◆ **Your task**: Could you transcribe exactly the lines below, from the line with "Where should I click to: Click" through the line with "Task: Click the", and nothing else, leaving out the pictures?

※ ※ ※

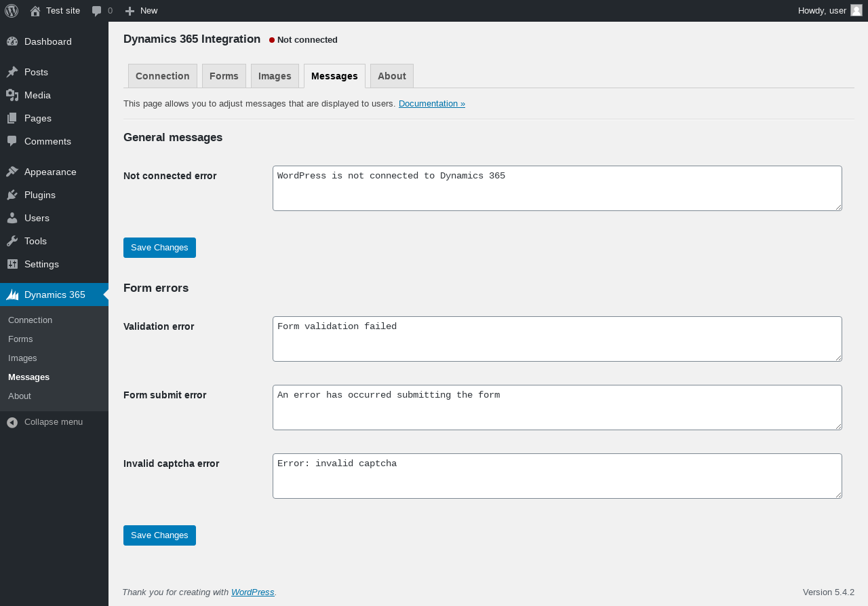Focus the Not connected error textarea

(557, 188)
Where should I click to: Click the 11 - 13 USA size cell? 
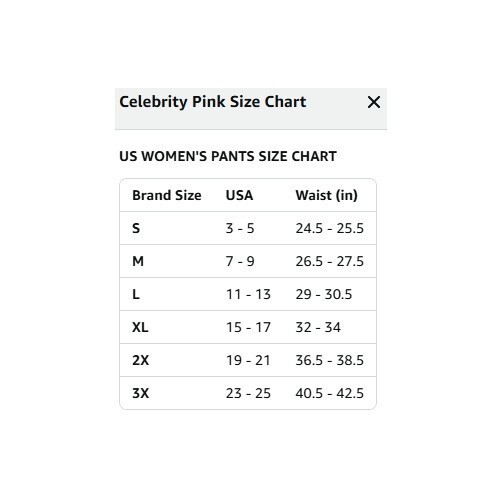tap(248, 294)
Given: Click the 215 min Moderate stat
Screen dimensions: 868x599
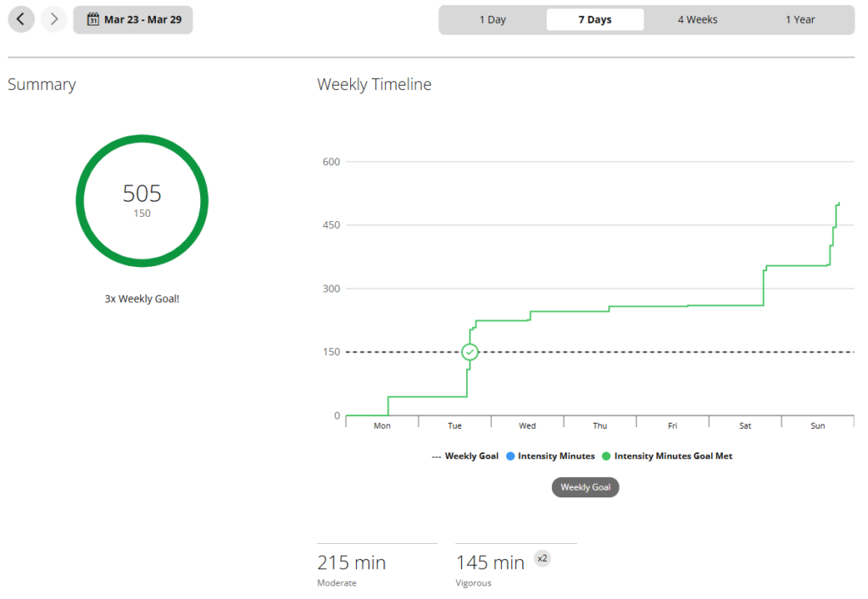Looking at the screenshot, I should (x=351, y=562).
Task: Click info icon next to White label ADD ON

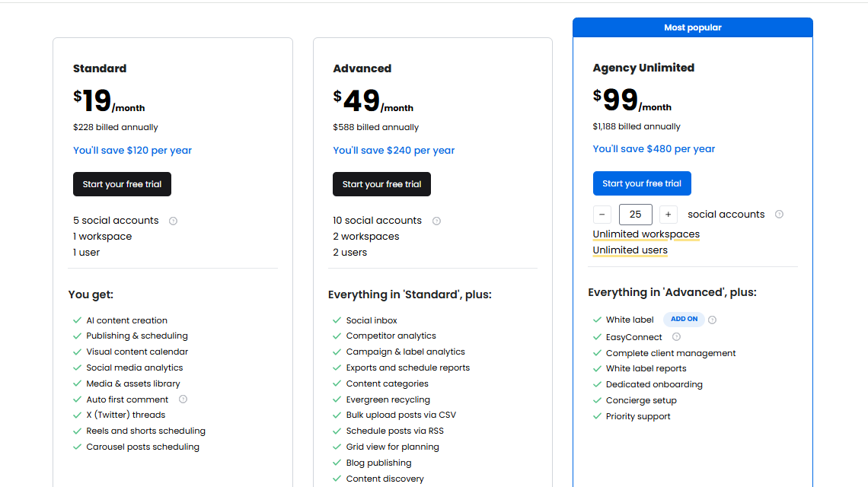Action: point(713,320)
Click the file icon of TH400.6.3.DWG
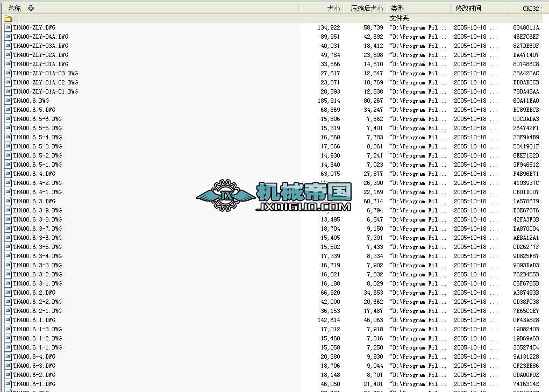Viewport: 549px width, 392px height. [8, 201]
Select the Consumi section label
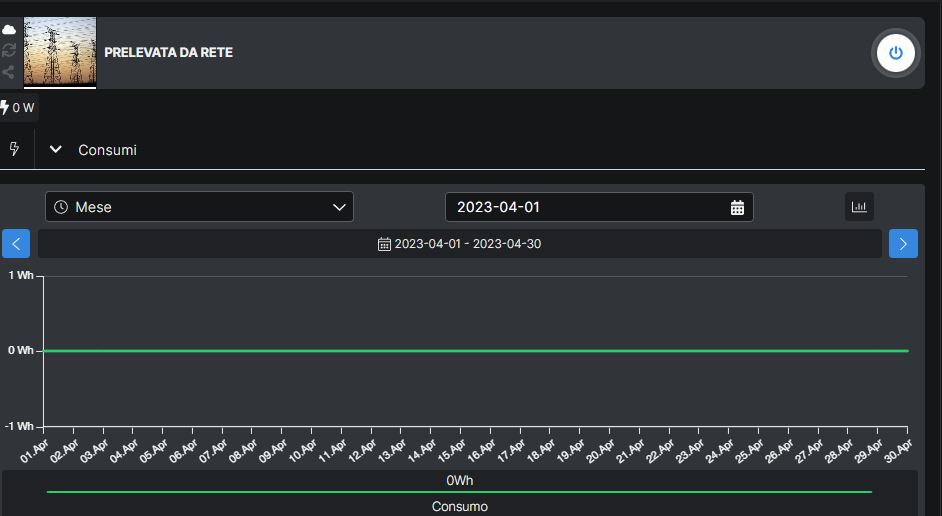 107,150
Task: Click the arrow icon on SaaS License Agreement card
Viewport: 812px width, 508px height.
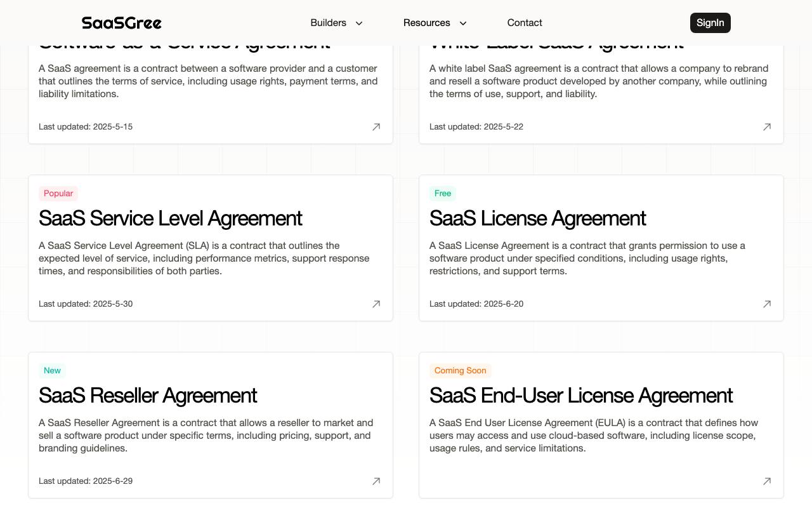Action: click(x=767, y=304)
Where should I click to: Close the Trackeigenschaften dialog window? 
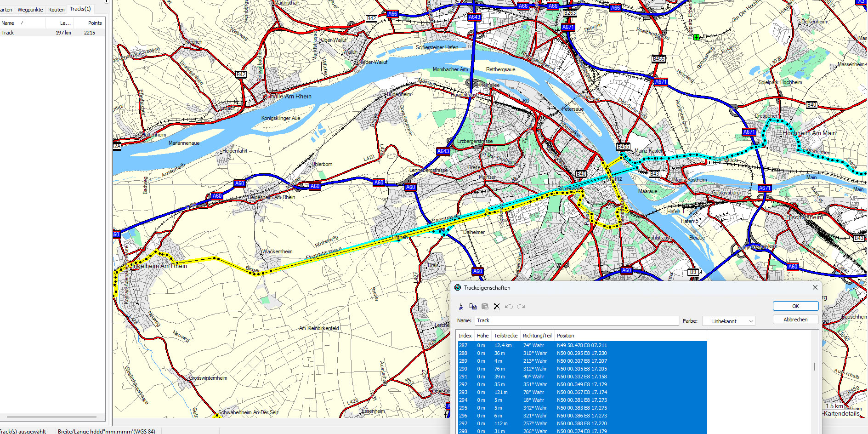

※ ※ ※

◆ **Result below**:
Where should I click to: Click the 11 - 13 USA size cell? 
tap(248, 294)
Given: Click the 215 min Moderate stat
Screen dimensions: 868x599
Looking at the screenshot, I should (x=351, y=562).
Task: Click info icon next to White label ADD ON

Action: point(713,320)
Click the file icon of TH400.6.3.DWG
Viewport: 549px width, 392px height. [8, 201]
Select the Consumi section label
 107,150
Task: Click the arrow icon on SaaS License Agreement card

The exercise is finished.